### SOURCE TEXT
I moved my code from GitHub to a self-hosted Forgejo. Not because of the outages, but because of who owns what runs on top of them. The Dutch government just made the same call.
On April 27, 2026 the Dutch Ministry of the Interior soft-launched code.overheid.nl, a self-hosted Forgejo instance for Dutch government source code. Project manager Boris Van Hoytema said the platform "was born from the requirement that the ministry has to legally publish [its] source code on a place that [it] owns," and that Forgejo was picked over GitLab because it is fully open source and offers all the freedoms needed for digital autonomy.
The week before, I quietly moved my own code in the same direction. My canonical Git host is now code.jorijn.com, running Forgejo v15 LTS on a single NUC in a hardened setup. Some of my repositories already live there; the rest are queued. The longer-term plan is to archive my public GitHub repositories once the migration is complete and point each archive at the new home.
Most pieces about leaving GitHub lead with the outages. Outages are real. They are not why I'm leaving. The outages, the AI-by-default opt-in, and the fact that GitHub no longer has its own CEO are all symptoms of one underlying fact: I do not own this. The Dutch government just published the same conclusion. So this is the long version of that thinking, and what the move actually looks like once you decide to make it.
TL;DR
GitHub logged 257 incidents in May 2025 to April 2026, 48 of them major. The CTO publicly apologised and said capacity needs to scale 30x to keep up with AI-driven load.
In August 2025 GitHub stopped having its own CEO. It is now a unit of Microsoft's CoreAI division, the same group building Copilot and the broader AI stack.
On April 24, 2026 GitHub flipped Copilot Free, Pro, and Pro+ user-interaction data to opt-in for AI training by default. There is no repository-level opt-out.
US-jurisdictional risk under FISA Section 702 and the CLOUD Act is unresolved. Microsoft's own attorney told the French Senate under oath he could not guarantee EU data was safe from silent US government access.
The Dutch government picked Forgejo for code.overheid.nl in April 2026 for the same set of reasons. I'm doing the same for my work.

### WHAT THIS EXERCISE ASKS
1: From the post on leaving GitHub, transcribe everything from "On April 27, 2026" down to "the new home.".
2: In the post on leaving GitHub, how many of the incidents GitHub logged from May 2025 to April 2026 were major?
3: Translate into German this sentence from the post on leaving GitHub: "My canonical Git host is now code.jorijn.com, running Forgejo v15 LTS on a single NUC in a hardened setup."

### DATASET EXCERPTS
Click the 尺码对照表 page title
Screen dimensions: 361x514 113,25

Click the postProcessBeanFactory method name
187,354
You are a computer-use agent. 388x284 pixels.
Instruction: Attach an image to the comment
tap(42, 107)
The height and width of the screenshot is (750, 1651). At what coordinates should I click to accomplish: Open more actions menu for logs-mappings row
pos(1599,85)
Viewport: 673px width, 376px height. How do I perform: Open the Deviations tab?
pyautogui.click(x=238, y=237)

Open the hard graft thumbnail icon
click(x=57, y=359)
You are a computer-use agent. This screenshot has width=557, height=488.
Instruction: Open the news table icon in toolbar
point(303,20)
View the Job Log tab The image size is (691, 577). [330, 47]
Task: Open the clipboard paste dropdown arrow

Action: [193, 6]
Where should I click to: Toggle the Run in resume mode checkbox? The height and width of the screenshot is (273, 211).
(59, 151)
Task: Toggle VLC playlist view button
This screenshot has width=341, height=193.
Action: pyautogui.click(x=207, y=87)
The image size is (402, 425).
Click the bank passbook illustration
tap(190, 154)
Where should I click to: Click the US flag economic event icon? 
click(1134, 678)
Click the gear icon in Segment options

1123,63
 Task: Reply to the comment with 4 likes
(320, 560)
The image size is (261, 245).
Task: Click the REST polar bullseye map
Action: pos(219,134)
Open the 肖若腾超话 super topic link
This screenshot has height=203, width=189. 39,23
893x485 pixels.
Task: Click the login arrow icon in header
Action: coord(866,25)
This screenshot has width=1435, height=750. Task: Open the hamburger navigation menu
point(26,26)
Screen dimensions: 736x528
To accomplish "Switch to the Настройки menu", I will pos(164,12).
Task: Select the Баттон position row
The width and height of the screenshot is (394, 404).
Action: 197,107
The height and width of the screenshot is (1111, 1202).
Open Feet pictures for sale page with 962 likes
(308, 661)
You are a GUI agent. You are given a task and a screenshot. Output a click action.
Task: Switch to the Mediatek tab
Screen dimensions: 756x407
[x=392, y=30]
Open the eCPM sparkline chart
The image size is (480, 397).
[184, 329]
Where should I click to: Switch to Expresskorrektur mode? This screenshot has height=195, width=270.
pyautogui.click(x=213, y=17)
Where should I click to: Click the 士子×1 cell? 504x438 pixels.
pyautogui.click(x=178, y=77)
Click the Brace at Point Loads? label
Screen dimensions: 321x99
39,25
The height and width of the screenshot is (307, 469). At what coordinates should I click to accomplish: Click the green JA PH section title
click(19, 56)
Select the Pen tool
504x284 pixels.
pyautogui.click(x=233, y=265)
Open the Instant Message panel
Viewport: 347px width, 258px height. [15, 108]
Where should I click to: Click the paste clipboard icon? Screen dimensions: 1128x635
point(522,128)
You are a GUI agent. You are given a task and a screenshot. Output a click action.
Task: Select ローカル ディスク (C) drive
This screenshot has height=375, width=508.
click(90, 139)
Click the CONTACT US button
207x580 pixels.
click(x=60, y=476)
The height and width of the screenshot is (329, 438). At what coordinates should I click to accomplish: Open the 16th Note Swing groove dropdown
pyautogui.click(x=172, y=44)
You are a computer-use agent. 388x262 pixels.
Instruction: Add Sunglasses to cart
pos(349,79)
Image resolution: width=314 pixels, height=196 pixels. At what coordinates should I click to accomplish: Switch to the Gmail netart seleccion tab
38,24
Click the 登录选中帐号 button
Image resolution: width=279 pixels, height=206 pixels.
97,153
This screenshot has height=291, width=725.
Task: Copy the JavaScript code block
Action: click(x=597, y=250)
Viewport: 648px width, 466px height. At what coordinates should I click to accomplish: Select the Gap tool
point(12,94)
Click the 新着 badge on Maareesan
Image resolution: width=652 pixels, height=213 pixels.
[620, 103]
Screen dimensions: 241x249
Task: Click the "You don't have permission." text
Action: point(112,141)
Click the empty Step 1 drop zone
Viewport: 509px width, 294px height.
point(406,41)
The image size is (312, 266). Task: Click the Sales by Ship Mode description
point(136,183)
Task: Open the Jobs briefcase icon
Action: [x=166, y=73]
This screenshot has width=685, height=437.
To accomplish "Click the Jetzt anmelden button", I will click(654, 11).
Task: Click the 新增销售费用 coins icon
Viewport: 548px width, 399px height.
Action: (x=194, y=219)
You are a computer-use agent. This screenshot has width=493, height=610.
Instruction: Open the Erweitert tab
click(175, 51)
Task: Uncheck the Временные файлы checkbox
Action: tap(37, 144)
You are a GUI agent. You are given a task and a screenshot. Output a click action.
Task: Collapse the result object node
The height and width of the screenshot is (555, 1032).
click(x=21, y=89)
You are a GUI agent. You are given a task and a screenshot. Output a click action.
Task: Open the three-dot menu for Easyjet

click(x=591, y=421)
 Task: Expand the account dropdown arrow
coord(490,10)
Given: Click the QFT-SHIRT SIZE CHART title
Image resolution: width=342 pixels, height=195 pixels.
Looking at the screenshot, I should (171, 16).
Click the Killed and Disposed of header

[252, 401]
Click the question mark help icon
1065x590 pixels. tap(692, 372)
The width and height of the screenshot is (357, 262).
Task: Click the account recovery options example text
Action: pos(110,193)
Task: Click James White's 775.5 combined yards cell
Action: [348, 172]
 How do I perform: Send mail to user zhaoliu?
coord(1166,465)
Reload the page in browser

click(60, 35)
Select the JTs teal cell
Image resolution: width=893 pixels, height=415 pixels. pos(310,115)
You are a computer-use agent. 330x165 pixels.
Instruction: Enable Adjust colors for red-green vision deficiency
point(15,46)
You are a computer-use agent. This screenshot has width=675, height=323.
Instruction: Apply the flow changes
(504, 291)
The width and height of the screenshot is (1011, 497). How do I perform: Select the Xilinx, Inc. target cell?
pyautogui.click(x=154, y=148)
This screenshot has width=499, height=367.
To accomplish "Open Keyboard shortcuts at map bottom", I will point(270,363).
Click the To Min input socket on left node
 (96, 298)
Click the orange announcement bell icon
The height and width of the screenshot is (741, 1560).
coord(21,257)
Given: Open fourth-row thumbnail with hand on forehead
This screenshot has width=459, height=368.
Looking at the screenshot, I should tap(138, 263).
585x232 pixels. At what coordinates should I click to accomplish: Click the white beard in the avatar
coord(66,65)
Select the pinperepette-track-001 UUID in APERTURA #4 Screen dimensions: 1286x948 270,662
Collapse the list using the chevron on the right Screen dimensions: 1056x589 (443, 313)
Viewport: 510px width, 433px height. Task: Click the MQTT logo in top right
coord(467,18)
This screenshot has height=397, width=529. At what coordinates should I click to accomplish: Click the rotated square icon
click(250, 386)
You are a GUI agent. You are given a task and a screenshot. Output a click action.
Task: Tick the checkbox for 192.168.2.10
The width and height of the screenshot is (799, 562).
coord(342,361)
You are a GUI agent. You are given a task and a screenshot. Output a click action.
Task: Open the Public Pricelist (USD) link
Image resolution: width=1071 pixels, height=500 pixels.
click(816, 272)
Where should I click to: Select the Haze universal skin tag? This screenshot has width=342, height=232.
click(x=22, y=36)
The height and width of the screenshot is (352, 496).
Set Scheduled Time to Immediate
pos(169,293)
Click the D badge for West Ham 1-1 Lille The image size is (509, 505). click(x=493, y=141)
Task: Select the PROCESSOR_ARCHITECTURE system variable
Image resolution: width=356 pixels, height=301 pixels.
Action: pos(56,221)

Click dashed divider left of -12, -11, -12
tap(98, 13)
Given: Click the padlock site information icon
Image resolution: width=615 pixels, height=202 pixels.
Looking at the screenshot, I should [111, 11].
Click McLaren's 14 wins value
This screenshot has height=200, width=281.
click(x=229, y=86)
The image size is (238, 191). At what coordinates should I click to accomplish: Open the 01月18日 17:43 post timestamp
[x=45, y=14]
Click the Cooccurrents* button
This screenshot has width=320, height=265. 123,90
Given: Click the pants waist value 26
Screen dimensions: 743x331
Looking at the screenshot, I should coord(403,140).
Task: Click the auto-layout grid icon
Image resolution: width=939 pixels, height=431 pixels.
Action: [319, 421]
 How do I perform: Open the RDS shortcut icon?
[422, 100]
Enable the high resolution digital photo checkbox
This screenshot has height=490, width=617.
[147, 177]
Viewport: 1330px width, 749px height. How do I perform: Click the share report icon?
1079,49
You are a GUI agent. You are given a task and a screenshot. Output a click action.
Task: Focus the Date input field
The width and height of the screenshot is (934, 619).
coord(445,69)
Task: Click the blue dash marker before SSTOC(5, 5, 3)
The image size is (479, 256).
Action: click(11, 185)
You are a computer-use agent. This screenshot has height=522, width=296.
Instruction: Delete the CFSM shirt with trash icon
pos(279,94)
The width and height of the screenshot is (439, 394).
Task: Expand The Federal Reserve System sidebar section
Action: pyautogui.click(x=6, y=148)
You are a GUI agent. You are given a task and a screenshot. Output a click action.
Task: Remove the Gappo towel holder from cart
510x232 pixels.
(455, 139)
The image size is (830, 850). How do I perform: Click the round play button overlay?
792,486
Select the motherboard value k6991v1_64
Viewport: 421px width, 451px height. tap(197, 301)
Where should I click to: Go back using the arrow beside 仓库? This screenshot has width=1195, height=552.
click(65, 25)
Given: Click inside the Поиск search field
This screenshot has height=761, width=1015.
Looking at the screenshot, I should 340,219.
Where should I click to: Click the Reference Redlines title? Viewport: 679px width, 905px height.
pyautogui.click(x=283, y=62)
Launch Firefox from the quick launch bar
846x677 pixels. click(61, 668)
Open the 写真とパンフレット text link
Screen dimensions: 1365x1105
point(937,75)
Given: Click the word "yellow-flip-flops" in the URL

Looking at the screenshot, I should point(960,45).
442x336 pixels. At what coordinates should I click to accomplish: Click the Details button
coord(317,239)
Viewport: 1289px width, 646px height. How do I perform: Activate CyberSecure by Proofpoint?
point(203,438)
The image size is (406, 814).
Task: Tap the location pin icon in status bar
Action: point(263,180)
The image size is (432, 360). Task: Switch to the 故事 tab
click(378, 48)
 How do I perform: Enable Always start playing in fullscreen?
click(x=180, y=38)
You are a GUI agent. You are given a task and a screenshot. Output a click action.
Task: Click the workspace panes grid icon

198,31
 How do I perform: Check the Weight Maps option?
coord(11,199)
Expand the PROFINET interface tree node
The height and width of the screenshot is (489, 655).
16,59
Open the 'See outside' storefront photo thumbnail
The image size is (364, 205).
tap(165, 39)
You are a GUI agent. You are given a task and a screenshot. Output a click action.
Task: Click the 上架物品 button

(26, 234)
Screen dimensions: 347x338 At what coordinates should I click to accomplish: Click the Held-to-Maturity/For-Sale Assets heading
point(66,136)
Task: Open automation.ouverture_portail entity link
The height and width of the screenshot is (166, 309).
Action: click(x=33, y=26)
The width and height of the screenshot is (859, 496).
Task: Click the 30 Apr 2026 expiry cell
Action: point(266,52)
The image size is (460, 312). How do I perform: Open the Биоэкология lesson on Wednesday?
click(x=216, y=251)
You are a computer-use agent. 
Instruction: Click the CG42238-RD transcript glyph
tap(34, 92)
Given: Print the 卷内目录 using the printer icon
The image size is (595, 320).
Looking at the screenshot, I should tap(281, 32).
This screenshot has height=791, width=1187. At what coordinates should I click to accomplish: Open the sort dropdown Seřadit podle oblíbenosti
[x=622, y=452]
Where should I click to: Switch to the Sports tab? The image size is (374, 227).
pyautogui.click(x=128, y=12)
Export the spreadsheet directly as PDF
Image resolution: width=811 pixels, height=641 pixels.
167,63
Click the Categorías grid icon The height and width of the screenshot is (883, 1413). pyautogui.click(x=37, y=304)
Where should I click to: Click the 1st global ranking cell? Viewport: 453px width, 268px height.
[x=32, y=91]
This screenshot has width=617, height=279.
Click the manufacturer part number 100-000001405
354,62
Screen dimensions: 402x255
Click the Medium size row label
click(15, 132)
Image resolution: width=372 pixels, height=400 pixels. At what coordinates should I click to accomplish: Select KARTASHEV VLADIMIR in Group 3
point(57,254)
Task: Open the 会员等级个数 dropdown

### SOLUTIONS BELOW
1:
On April 27, 2026 the Dutch Ministry of the Interior soft-launched code.overheid.nl, a self-hosted Forgejo instance for Dutch government source code. Project manager Boris Van Hoytema said the platform "was born from the requirement that the ministry has to legally publish [its] source code on a place that [it] owns," and that Forgejo was picked over GitLab because it is fully open source and offers all the freedoms needed for digital autonomy.
The week before, I quietly moved my own code in the same direction. My canonical Git host is now code.jorijn.com, running Forgejo v15 LTS on a single NUC in a hardened setup. Some of my repositories already live there; the rest are queued. The longer-term plan is to archive my public GitHub repositories once the migration is complete and point each archive at the new home.

2: 48

3: Mein kanonischer Git-Host ist jetzt code.jorijn.com, auf dem Forgejo v15 LTS auf einem einzelnen NUC in einer gehärteten Konfiguration läuft.